Rumours rife over Germany/France 'smaller EU talks'

Cormac Murphy

A SMALLER, more integrated European Union is now on the agenda after German and French officials discussed the possibility.

France and Germany have had "intense consultations" on the idea in recent months, one senior official said.

The major players want to "establish exactly" who wants to be part of the club and what countries cannot remain within the union, the insider added.

French President Nicolas Sarkozy has already said a two-speed Europe, with the eurozone moving ahead more rapidly, was the only model for the future.

Senior officials have discussed the possibility of one or more countries leaving the eurozone while the remaining countries move towards deeper economic integration.

It would include closer links on tax and fiscal policy.

However, a French finance spokesman denied there were talks on reducing the currency bloc's membership.

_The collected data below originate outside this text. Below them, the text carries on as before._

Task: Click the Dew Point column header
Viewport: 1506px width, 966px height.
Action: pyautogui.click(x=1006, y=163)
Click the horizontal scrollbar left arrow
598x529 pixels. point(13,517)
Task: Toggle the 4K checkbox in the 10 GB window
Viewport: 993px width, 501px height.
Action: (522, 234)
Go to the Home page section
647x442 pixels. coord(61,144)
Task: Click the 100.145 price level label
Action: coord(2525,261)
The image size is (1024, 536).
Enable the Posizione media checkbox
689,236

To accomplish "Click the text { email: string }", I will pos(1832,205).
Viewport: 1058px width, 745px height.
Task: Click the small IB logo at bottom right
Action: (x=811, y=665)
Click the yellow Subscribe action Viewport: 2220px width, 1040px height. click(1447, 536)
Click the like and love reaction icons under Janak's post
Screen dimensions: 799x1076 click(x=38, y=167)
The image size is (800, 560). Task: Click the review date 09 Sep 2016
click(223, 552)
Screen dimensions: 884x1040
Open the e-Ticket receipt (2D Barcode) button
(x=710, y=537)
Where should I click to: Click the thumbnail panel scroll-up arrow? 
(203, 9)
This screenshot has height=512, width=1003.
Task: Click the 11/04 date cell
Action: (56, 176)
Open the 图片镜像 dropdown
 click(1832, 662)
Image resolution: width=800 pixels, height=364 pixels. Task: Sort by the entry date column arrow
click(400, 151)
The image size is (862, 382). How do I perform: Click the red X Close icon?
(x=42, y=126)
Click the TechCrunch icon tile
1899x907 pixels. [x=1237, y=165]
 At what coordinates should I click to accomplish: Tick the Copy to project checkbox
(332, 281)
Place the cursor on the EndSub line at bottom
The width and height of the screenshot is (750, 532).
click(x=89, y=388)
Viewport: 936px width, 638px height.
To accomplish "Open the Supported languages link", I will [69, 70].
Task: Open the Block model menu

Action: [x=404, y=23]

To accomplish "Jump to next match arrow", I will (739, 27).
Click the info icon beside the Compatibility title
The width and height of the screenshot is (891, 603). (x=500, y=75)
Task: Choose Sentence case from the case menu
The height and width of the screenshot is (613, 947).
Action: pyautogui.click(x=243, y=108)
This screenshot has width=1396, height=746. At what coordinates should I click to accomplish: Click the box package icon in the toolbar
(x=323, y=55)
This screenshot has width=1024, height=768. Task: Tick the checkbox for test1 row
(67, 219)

"There have been no conversations between French and German authorities at any level on decreasing the size of the euro zone," the spokesman said.

European Commission President Jose Manuel Barroso warned about the economic costs of reducing the size of the currency union.

"There cannot be peace and prosperity in the North or in the West of Europe if there is no peace and prosperity in the South or in the East," he said.

At the G20 summit in Cannes last week, German Chancellor Angela Merkel and Mr Sarkozy indicated that Greece might have to drop out of the eurozone over the country's debt crisis.

But Mr Barroso issued a new call for the EU to "unite or face irrelevance".

He said the world was facing fundamental changes to the economic order and European countries had to stand together.

"The challenge is how to further deepen euro-area integration without creating divisions with those who are not yet in it. The world needs a stronger Europe: more Europe, not less," he said.

His comments came as Italy's borrowing costs rose to levels which triggered bailouts in Ireland and Portugal.

Mr Barroso said the EU was facing a "defining moment" and called on "responsible leaders" to make the case for Europe.